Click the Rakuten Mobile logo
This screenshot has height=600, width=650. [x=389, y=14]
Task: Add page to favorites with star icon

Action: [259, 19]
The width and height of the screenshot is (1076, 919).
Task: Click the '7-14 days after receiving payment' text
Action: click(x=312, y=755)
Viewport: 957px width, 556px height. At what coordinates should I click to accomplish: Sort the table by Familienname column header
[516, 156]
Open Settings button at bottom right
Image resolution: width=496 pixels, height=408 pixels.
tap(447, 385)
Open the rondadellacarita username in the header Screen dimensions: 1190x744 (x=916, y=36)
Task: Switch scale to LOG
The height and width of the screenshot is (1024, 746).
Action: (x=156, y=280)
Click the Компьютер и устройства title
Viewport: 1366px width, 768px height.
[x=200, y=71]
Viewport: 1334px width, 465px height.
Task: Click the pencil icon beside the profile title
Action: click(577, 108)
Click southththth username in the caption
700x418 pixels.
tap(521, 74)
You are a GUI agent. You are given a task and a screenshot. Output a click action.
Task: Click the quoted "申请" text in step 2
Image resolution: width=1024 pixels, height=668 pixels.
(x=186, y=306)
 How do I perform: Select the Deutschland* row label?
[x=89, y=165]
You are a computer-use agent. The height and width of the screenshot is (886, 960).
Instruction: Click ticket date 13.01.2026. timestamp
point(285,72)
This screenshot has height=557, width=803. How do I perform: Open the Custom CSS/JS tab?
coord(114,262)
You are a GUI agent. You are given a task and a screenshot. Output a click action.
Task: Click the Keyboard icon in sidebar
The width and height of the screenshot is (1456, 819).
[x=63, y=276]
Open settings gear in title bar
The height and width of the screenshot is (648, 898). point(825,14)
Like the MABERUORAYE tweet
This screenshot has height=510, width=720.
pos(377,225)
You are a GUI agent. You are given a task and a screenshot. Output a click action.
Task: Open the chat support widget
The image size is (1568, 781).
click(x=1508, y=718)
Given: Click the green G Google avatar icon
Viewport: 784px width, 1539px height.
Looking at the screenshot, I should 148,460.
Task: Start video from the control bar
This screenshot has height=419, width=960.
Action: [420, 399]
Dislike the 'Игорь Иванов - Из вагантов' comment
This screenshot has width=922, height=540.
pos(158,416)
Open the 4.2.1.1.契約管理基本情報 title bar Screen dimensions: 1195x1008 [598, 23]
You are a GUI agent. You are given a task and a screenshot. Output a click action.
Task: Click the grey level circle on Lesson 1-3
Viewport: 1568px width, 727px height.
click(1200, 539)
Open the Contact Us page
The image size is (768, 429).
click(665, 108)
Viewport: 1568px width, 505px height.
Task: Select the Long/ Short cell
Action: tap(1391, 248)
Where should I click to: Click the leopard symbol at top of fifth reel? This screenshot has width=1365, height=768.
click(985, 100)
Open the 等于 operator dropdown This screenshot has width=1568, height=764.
....................
→ WORK REQUEST
Once you have read the listing, copy it out exactly.

→ EXERCISE RESPONSE
Click the Rakuten Mobile logo
This screenshot has height=600, width=650. [x=389, y=14]
Task: Add page to favorites with star icon

Action: [259, 19]
The width and height of the screenshot is (1076, 919).
Task: Click the '7-14 days after receiving payment' text
Action: click(x=312, y=755)
Viewport: 957px width, 556px height. At what coordinates should I click to accomplish: Sort the table by Familienname column header
[516, 156]
Open Settings button at bottom right
Image resolution: width=496 pixels, height=408 pixels.
tap(447, 385)
Open the rondadellacarita username in the header Screen dimensions: 1190x744 (x=916, y=36)
Task: Switch scale to LOG
The height and width of the screenshot is (1024, 746).
Action: (x=156, y=280)
Click the Компьютер и устройства title
Viewport: 1366px width, 768px height.
[x=200, y=71]
Viewport: 1334px width, 465px height.
Task: Click the pencil icon beside the profile title
Action: click(577, 108)
Click southththth username in the caption
700x418 pixels.
tap(521, 74)
You are a GUI agent. You are given a task and a screenshot. Output a click action.
Task: Click the quoted "申请" text in step 2
Image resolution: width=1024 pixels, height=668 pixels.
(x=186, y=306)
 How do I perform: Select the Deutschland* row label?
[x=89, y=165]
You are a computer-use agent. The height and width of the screenshot is (886, 960).
Instruction: Click ticket date 13.01.2026. timestamp
point(285,72)
This screenshot has height=557, width=803. How do I perform: Open the Custom CSS/JS tab?
coord(114,262)
You are a GUI agent. You are given a task and a screenshot. Output a click action.
Task: Click the Keyboard icon in sidebar
The width and height of the screenshot is (1456, 819).
[x=63, y=276]
Open settings gear in title bar
The height and width of the screenshot is (648, 898). point(825,14)
Like the MABERUORAYE tweet
This screenshot has height=510, width=720.
pos(377,225)
You are a GUI agent. You are given a task and a screenshot. Output a click action.
Task: Open the chat support widget
The image size is (1568, 781).
click(x=1508, y=718)
Given: Click the green G Google avatar icon
Viewport: 784px width, 1539px height.
Looking at the screenshot, I should 148,460.
Task: Start video from the control bar
This screenshot has height=419, width=960.
Action: [420, 399]
Dislike the 'Игорь Иванов - Из вагантов' comment
This screenshot has width=922, height=540.
pos(158,416)
Open the 4.2.1.1.契約管理基本情報 title bar Screen dimensions: 1195x1008 [598, 23]
You are a GUI agent. You are given a task and a screenshot. Output a click action.
Task: Click the grey level circle on Lesson 1-3
Viewport: 1568px width, 727px height.
click(1200, 539)
Open the Contact Us page
The image size is (768, 429).
click(665, 108)
Viewport: 1568px width, 505px height.
Task: Select the Long/ Short cell
Action: tap(1391, 248)
Where should I click to: Click the leopard symbol at top of fifth reel? This screenshot has width=1365, height=768.
click(985, 100)
Open the 等于 operator dropdown This screenshot has width=1568, height=764.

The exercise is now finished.